You put the spotlight on Arendt’s notion of “individual judgement,” or the ability to make one’s own opinion through one’s own thinking process. Where did this shine best in her work?
For Arendt, judgement is synonymous with political action. In contrast to thinking, which she described as dialogue with oneself, judgment requires an exchange with others. This is why plurality is so important for her concept of politics. Judging is the art of listening to the points of view of many. I think that appears everywhere in her own judgements. No matter how harsh or rigid they may be, Arendt never presents them as the one possible truth. On the contrary, she is happy to hear objections.
Another central quality you highlight in the exhibition was what someone called her “genius for friendship,” which again was exemplified in her ability to seperate private and political sphere, opinions and people, hence to disagree strongly and still love the friends she fiercely disagreed with. What kind of lasting friendships did she have?

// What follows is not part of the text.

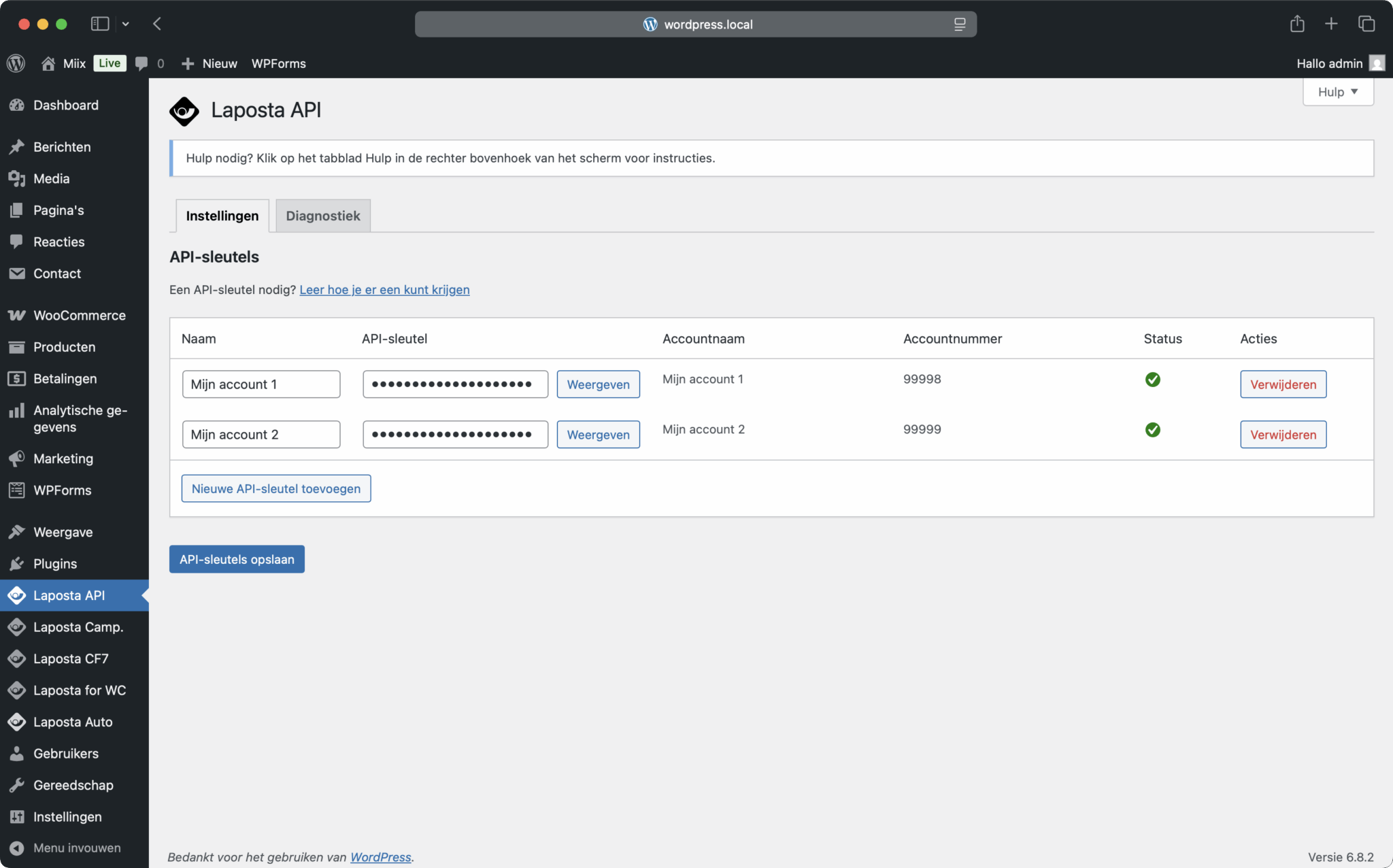Show API key for Mijn account 2
The width and height of the screenshot is (1393, 868).
pyautogui.click(x=598, y=435)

Friendships were more than the pleasure of conviviality. With her many friendships, Arendt spanned a net over the abysses of flight and expulsion. Her “genius for friendship”, as Hans Jonas called it, also included disputes. A fine example of this is a dispute with Scholem about Zionism. After she called him a nationalist and he declared her arguments to be cynical, she wrote to him that she did not resent his letter. She said that people were more important to her than their opinions, and then she invited him to visit her.
Why did the affidavit from 1949, which features in the exhibition, resonate with you so strongly?

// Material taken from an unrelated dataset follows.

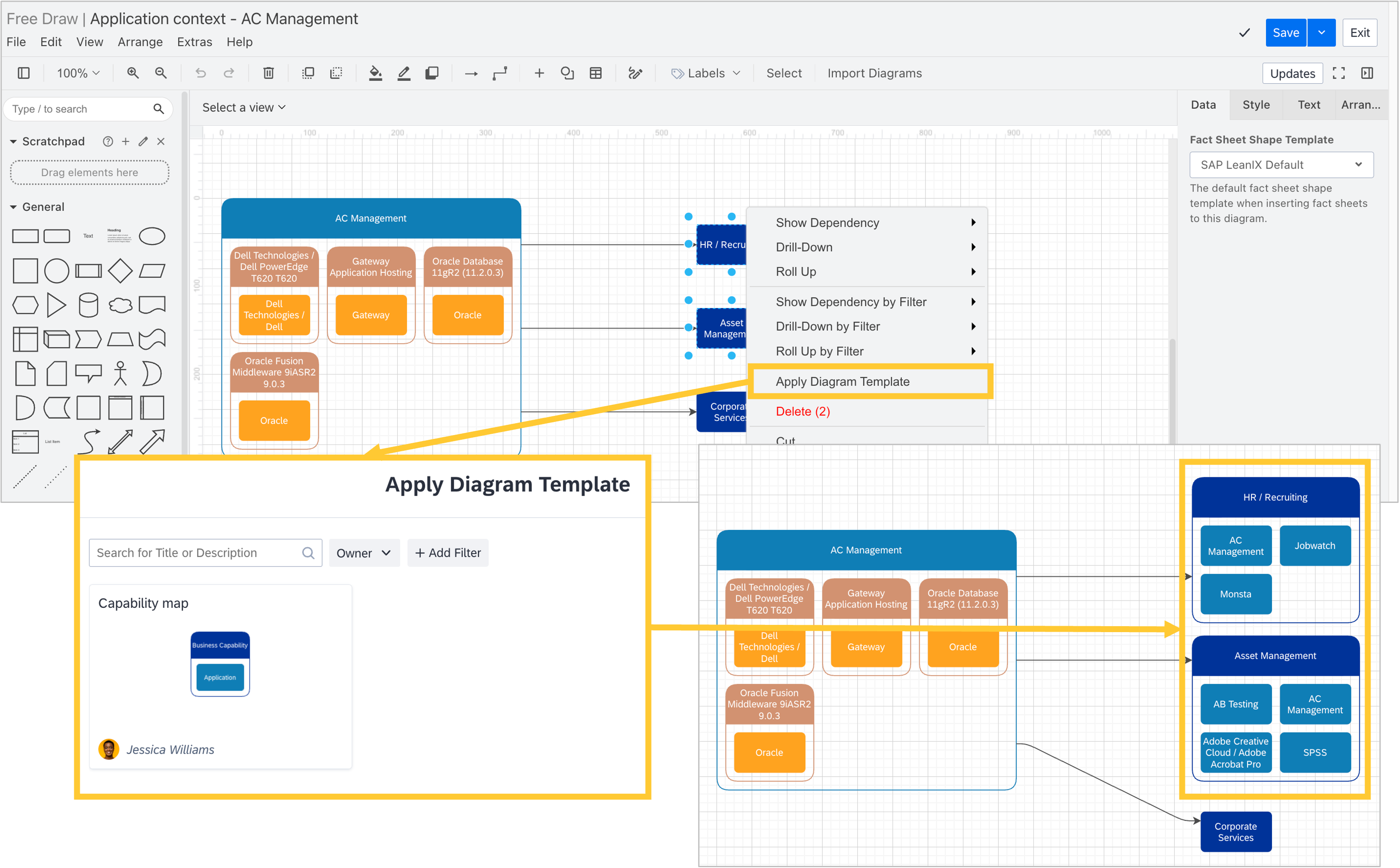Enter fullscreen mode with the expand icon

[x=1339, y=73]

This affidavit is a replacement document for an identity card that the State of New York issued to Hannah Arendt in 1949 when she traveled to Germany for the first time after the war for the Jewish Cultural Reconstruction. The document records her place of birth, address and marital status. It gives information about the various stages of exile, about Arendt’s statelessness and that she applied for American citizenship. In other words, a whole life condensed into a single document, without which she couldn’t have moved freely
What personal exhibits moved you the most?

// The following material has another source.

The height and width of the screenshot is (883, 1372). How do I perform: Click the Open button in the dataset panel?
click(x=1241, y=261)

There are many: her small silver minox camera, with which she photographed friends and relatives; the beach photos from Manomet with Rose Feitelson, Alfred Kazin and her husband Heinrich Blücher; her American citizenship certificate of which she was so proud; Kant’s “Critique of Judgment” from her student days with marginal notes from her and her first husband Günther Anders; the brooch, a cyclamen made of mother-of-pearl with small precious stones, which she said she wore in the interview with Günter Gaus.
What lesson could we learn form her in these very particular (Corona) times?
Perhaps very relevant right now is that Arendt thought power and plurality together. Power is distributed among many people and institutions. Violence arises where power no longer functions. Therefore, especially in times of crisis, it is important that democratic institutions continue to exist as such and are not replaced by authoritarian politics.
What’s your favourite quote from Arendt?
It always changes. At the moment, I favour one from her report on her first trip to Germany after the war. It currently fits in with the memory of 75 years of the end of the war and is a wonderful proof of how early Arendt analyzed the displacement of the Germans: “If you watch the Germans stumble busily through the ruins of their thousand-year-old history, you will understand that busyness has become their main weapon in defending themselves against reality.”
How would you define her, or write her eulogy, in one line?
Genius rhetorician in writing and speaking.